Collected data entries
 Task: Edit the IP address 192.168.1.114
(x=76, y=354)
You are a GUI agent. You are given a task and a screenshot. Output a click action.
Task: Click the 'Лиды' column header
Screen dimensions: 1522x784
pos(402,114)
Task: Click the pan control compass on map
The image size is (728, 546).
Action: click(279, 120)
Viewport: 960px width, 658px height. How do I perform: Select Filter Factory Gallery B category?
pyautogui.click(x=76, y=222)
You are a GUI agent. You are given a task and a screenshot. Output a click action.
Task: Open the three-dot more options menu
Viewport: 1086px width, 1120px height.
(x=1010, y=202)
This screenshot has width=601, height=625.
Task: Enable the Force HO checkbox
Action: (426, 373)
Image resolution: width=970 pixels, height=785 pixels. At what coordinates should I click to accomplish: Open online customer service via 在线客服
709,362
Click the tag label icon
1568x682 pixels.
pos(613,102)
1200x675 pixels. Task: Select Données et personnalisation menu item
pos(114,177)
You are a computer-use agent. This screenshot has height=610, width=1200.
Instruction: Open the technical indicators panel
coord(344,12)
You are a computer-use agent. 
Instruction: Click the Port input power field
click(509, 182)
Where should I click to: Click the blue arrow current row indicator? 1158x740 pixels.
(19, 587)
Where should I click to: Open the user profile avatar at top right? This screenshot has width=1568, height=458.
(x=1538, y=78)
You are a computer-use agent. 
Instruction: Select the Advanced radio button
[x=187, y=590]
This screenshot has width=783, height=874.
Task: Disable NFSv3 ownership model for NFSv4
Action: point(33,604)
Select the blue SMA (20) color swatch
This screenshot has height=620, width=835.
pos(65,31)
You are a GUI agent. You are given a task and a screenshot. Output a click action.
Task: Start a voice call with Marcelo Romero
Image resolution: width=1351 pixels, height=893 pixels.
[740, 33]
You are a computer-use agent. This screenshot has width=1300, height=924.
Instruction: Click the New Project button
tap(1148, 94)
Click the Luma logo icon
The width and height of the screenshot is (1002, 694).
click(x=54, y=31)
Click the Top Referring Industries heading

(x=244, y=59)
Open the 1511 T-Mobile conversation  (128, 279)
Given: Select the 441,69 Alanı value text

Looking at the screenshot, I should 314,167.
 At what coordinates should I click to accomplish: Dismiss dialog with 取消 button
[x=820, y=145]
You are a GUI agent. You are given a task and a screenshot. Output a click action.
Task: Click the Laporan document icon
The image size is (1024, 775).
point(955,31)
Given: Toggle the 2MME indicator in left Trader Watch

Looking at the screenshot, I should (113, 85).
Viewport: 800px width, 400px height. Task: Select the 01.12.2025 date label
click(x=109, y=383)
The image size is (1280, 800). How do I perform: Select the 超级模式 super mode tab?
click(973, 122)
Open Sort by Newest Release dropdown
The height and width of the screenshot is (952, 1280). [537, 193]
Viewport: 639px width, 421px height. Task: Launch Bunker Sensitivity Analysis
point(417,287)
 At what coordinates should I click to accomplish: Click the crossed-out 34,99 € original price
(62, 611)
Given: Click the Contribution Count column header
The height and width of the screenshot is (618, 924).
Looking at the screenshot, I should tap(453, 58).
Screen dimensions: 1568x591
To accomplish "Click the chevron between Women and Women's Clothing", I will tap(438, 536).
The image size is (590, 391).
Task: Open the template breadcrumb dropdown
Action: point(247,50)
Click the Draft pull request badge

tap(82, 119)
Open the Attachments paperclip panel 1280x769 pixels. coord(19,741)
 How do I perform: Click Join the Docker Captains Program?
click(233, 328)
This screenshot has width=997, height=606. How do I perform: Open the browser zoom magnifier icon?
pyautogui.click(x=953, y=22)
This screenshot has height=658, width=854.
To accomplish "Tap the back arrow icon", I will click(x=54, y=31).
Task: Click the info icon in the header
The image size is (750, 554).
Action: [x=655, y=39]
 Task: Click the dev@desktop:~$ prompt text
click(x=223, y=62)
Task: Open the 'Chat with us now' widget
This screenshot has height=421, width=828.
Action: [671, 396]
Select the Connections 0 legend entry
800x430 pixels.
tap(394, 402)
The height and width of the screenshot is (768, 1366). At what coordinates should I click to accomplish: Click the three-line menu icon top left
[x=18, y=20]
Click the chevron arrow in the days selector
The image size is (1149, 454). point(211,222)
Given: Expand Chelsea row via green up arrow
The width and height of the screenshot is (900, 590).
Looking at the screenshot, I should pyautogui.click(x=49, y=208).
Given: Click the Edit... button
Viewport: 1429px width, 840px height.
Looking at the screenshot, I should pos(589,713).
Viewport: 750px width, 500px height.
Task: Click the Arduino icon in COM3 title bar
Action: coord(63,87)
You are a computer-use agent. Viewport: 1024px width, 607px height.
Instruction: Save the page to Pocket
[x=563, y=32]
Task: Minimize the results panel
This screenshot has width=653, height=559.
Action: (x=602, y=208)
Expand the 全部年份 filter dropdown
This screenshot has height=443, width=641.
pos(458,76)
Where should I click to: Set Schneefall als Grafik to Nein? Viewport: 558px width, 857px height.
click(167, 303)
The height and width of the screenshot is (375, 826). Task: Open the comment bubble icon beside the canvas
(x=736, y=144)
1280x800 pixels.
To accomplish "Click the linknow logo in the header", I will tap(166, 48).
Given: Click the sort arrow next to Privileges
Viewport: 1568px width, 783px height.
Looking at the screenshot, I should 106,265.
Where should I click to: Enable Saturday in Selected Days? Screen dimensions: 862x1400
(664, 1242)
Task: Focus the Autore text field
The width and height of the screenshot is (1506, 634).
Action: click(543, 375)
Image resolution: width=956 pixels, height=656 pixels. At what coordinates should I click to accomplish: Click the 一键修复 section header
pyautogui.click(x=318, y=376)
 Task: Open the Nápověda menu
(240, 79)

What you are asked to do: Without altering a single character, write out every record above.

Exercise solution:
 Task: Edit the IP address 192.168.1.114
(x=76, y=354)
You are a GUI agent. You are given a task and a screenshot. Output a click action.
Task: Click the 'Лиды' column header
Screen dimensions: 1522x784
pos(402,114)
Task: Click the pan control compass on map
The image size is (728, 546).
Action: click(279, 120)
Viewport: 960px width, 658px height. How do I perform: Select Filter Factory Gallery B category?
pyautogui.click(x=76, y=222)
You are a GUI agent. You are given a task and a screenshot. Output a click action.
Task: Open the three-dot more options menu
Viewport: 1086px width, 1120px height.
(x=1010, y=202)
This screenshot has width=601, height=625.
Task: Enable the Force HO checkbox
Action: (426, 373)
Image resolution: width=970 pixels, height=785 pixels. At what coordinates should I click to accomplish: Open online customer service via 在线客服
709,362
Click the tag label icon
1568x682 pixels.
pos(613,102)
1200x675 pixels. Task: Select Données et personnalisation menu item
pos(114,177)
You are a computer-use agent. This screenshot has height=610, width=1200.
Instruction: Open the technical indicators panel
coord(344,12)
You are a computer-use agent. 
Instruction: Click the Port input power field
click(509, 182)
Where should I click to: Click the blue arrow current row indicator? 1158x740 pixels.
(19, 587)
Where should I click to: Open the user profile avatar at top right? This screenshot has width=1568, height=458.
(x=1538, y=78)
You are a computer-use agent. 
Instruction: Select the Advanced radio button
[x=187, y=590]
This screenshot has width=783, height=874.
Task: Disable NFSv3 ownership model for NFSv4
Action: point(33,604)
Select the blue SMA (20) color swatch
This screenshot has height=620, width=835.
pos(65,31)
You are a GUI agent. You are given a task and a screenshot. Output a click action.
Task: Start a voice call with Marcelo Romero
Image resolution: width=1351 pixels, height=893 pixels.
[740, 33]
You are a computer-use agent. This screenshot has width=1300, height=924.
Instruction: Click the New Project button
tap(1148, 94)
Click the Luma logo icon
The width and height of the screenshot is (1002, 694).
click(x=54, y=31)
Click the Top Referring Industries heading

(x=244, y=59)
Open the 1511 T-Mobile conversation  (128, 279)
Given: Select the 441,69 Alanı value text

Looking at the screenshot, I should 314,167.
 At what coordinates should I click to accomplish: Dismiss dialog with 取消 button
[x=820, y=145]
You are a GUI agent. You are given a task and a screenshot. Output a click action.
Task: Click the Laporan document icon
The image size is (1024, 775).
point(955,31)
Given: Toggle the 2MME indicator in left Trader Watch

Looking at the screenshot, I should (113, 85).
Viewport: 800px width, 400px height. Task: Select the 01.12.2025 date label
click(x=109, y=383)
The image size is (1280, 800). How do I perform: Select the 超级模式 super mode tab?
click(973, 122)
Open Sort by Newest Release dropdown
The height and width of the screenshot is (952, 1280). [537, 193]
Viewport: 639px width, 421px height. Task: Launch Bunker Sensitivity Analysis
point(417,287)
 At what coordinates should I click to accomplish: Click the crossed-out 34,99 € original price
(62, 611)
Given: Click the Contribution Count column header
The height and width of the screenshot is (618, 924).
Looking at the screenshot, I should tap(453, 58).
Screen dimensions: 1568x591
To accomplish "Click the chevron between Women and Women's Clothing", I will tap(438, 536).
The image size is (590, 391).
Task: Open the template breadcrumb dropdown
Action: point(247,50)
Click the Draft pull request badge

tap(82, 119)
Open the Attachments paperclip panel 1280x769 pixels. coord(19,741)
 How do I perform: Click Join the Docker Captains Program?
click(233, 328)
This screenshot has width=997, height=606. How do I perform: Open the browser zoom magnifier icon?
pyautogui.click(x=953, y=22)
This screenshot has height=658, width=854.
To accomplish "Tap the back arrow icon", I will click(x=54, y=31).
Task: Click the info icon in the header
The image size is (750, 554).
Action: [x=655, y=39]
 Task: Click the dev@desktop:~$ prompt text
click(x=223, y=62)
Task: Open the 'Chat with us now' widget
This screenshot has height=421, width=828.
Action: [671, 396]
Select the Connections 0 legend entry
800x430 pixels.
tap(394, 402)
The height and width of the screenshot is (768, 1366). At what coordinates should I click to accomplish: Click the three-line menu icon top left
[x=18, y=20]
Click the chevron arrow in the days selector
The image size is (1149, 454). point(211,222)
Given: Expand Chelsea row via green up arrow
The width and height of the screenshot is (900, 590).
Looking at the screenshot, I should pyautogui.click(x=49, y=208).
Given: Click the Edit... button
Viewport: 1429px width, 840px height.
Looking at the screenshot, I should pos(589,713).
Viewport: 750px width, 500px height.
Task: Click the Arduino icon in COM3 title bar
Action: coord(63,87)
You are a computer-use agent. Viewport: 1024px width, 607px height.
Instruction: Save the page to Pocket
[x=563, y=32]
Task: Minimize the results panel
This screenshot has width=653, height=559.
Action: (x=602, y=208)
Expand the 全部年份 filter dropdown
This screenshot has height=443, width=641.
pos(458,76)
Where should I click to: Set Schneefall als Grafik to Nein? Viewport: 558px width, 857px height.
click(167, 303)
The height and width of the screenshot is (375, 826). Task: Open the comment bubble icon beside the canvas
(x=736, y=144)
1280x800 pixels.
To accomplish "Click the linknow logo in the header", I will tap(166, 48).
Given: Click the sort arrow next to Privileges
Viewport: 1568px width, 783px height.
Looking at the screenshot, I should 106,265.
Where should I click to: Enable Saturday in Selected Days? Screen dimensions: 862x1400
(664, 1242)
Task: Focus the Autore text field
The width and height of the screenshot is (1506, 634).
Action: click(543, 375)
Image resolution: width=956 pixels, height=656 pixels. At what coordinates should I click to accomplish: Click the 一键修复 section header
pyautogui.click(x=318, y=376)
 Task: Open the Nápověda menu
(240, 79)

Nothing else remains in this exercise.